#mommyfail

We started Z on formula today.  Part of me is relieved about this. It means that pumping will no longer be a nightmare measured in ounces. It means that I can stop desperately trying to stockpile three days worth of milk in the freezer for when I have to travel. It means that if a late afternoon meeting runs over, I don’t have to choose between getting home in time to bathe her and put her to sleep or staying at work to pump so that I have enough milk to feed her the next day.

Mostly, I feel like a failure.

I couldn’t make enough milk for my daughter. I wasn’t willing to work hard enough. To pump longer, or more often. I cared more about my own convenience than about her health. I’m worried that writing this down will make people think less of me.

My friends who post stories on Facebook about how breastfeeding is the best thing you can do for your baby. My friends and family who’ve had kids and breastfed all the through.

I could justify it. I could tell you how long I struggled with this decision. I could tell you I asked my husband to buy the formula, because I couldn’t do it myself. I could tell you I pump five times a day, starting at six and ending at midnight, and I still can’t always get enough milk. I could tell you I’m trying not to cry while I type this. I could tell you that we’re just supplementing, not switching over to all formula.

But none of that matters, because I still feel like I’ve failed.

The women of my mother’s generation fought so that their daughters could have it all. A career. A family.

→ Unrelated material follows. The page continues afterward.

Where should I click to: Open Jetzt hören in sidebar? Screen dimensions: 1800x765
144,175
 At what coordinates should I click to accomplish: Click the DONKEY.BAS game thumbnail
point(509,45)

The women of my generation need to fight so that our daughters have it right. Parental leave for both parents that’s long enough to get back to human. A culture that views parenting as work which is just as hard and important as any other job – and compensates parents for the time they spend raising their children. An understanding that if one partner in a relationship wants it “all”, the other will need to make sacrifices in equal proportion. A culture free of judgement, free of the mommy wars, focused instead on what works for each family.

#haveitright

2 thoughts on “#mommyfail

  1. first two years involve a lot of emotional imprinting for children. I’m sure you’re being stable and sane are going to do far more benefit than a few more months of milk. Don’t beat yourself up over this and don’t listen to anyone else who tries to beat you up. It’s all flabbercock and poppysense.

  2. Jo

    They fought for the right to choose and the only one who gets to choose what’s right for you and your baby is you. We too often forget it takes a village and that the village used to have lots of mommies at the same stage…

    You are brilliant, inspired and one of the most caring people I know… Z can do nothing but prosper with that. But what do I know… I just love kids… I don’t have any of my own.

    Reading a fantastic book “Lean in: women, work and the will to lead” – it’s written well… helping me get through the rampant misogyny in the last year especially…. perhaps you’d enjoy it too!! XOXO!